Deuxièmement, la transition énergétique peut constituer une formidable opportunité de réindustrialisation pour favoriser la croissance d’activités et d’emplois à valeur ajoutée élevée, comme l’ont bien compris Américains et Chinois, et en totale cohérence avec l’objectif premier de souveraineté technologique.

Ainsi concilier souveraineté technologique et transition énergétique exige de réintroduire davantage de politique industrielle européenne.

Un besoin élevé d’investissement

Cette exigence apparaît en outre d’autant plus cruciale que la transition énergétique repose essentiellement sur des technologies matures fortement industrialisées. Plus que des technologies « de pointe », la transition énergétique repose en effet sur des équipements qui doivent être fabriqués à grande échelle, ce qui permettra de les rendre plus accessibles en faisant baisser les coûts de production.

On a en effet clairement observé ces effets des volumes sur les prix ces dernières années dans le développement du solaire photovoltaïque et des batteries lithium-ion au niveau mondial. Dans les deux cas, le coût de production des équipements pour produire un watt a été divisé environ par 10 ans en 10 ans tandis que les capacités de production étaient de leur côté multipliées par 10.

Ainsi, l’innovation nécessaire semble de l’ordre de l’« incrémentale » (par touches successives) plus que « de rupture », ce qui nécessite des investissements élevés et stables sur long terme que seule une politique industrielle peut assurer.

À noter que le pilotage de la transition et management de l’énergie à base de numérique et service, en lien avec l’évolution des réseaux vers plus de flexibilité (« smart grids »), échappent à cette contrainte industrielle, avec d’importants atouts européens à valoriser (réseaux, industrie et régulations).

Au bilan, concilier souveraineté technologique et transition énergétique exige de réintroduire davantage de politique industrielle de l’UE, sans pour autant abandonner les avantages de son marché unique. C’est pourquoi les grands groupes industriels privés, Européens en priorité, sont incités aujourd’hui à participer directement au développement d’une industrie européenne de la transition énergétique, notamment sous forme d’alliances. Cette capacité à attirer et sécuriser davantage les financements privés de long terme, font partie des bases d’une nouvelle politique industrielle européenne.
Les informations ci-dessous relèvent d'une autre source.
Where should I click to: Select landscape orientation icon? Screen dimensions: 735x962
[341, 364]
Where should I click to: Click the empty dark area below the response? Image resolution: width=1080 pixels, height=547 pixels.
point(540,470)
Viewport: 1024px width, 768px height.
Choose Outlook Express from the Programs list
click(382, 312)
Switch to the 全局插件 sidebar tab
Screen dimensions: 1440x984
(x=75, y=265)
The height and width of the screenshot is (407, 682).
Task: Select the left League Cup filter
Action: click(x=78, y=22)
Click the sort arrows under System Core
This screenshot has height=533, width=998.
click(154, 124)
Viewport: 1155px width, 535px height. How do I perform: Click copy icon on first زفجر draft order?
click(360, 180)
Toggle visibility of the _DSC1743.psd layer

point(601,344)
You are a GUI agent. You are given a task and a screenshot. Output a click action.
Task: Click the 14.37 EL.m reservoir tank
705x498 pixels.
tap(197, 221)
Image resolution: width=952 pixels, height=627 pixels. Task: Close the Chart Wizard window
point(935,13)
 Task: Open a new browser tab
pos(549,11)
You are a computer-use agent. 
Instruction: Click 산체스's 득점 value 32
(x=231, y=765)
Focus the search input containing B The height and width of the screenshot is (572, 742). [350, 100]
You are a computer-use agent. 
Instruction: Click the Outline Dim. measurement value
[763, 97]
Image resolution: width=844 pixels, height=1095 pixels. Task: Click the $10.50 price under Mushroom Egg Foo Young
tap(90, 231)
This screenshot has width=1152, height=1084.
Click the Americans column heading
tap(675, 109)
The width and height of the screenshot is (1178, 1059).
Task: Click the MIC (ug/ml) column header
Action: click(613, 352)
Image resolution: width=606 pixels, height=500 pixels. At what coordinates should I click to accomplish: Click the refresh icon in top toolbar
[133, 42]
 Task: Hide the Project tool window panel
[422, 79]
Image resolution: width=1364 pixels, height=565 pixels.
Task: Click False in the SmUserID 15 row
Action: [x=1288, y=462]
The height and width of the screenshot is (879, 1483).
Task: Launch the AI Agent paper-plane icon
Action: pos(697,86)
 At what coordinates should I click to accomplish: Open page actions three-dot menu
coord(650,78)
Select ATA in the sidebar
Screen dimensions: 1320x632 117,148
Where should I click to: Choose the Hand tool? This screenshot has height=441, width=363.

En mars dernier, la Commission européenne a fait un pas supplémentaire en ce sens en adoptant le projet « Net-zero Industry Act » (NZIA), en réaction aux politiques protectionnistes entrées en vigueur aux États-Unis avec l’Inflation Reduction Act. Une preuve qu’à Bruxelles, les dirigeants européens ont parfaitement compris que la transition énergétique irait de pair avec la souveraineté technologique et industrielle.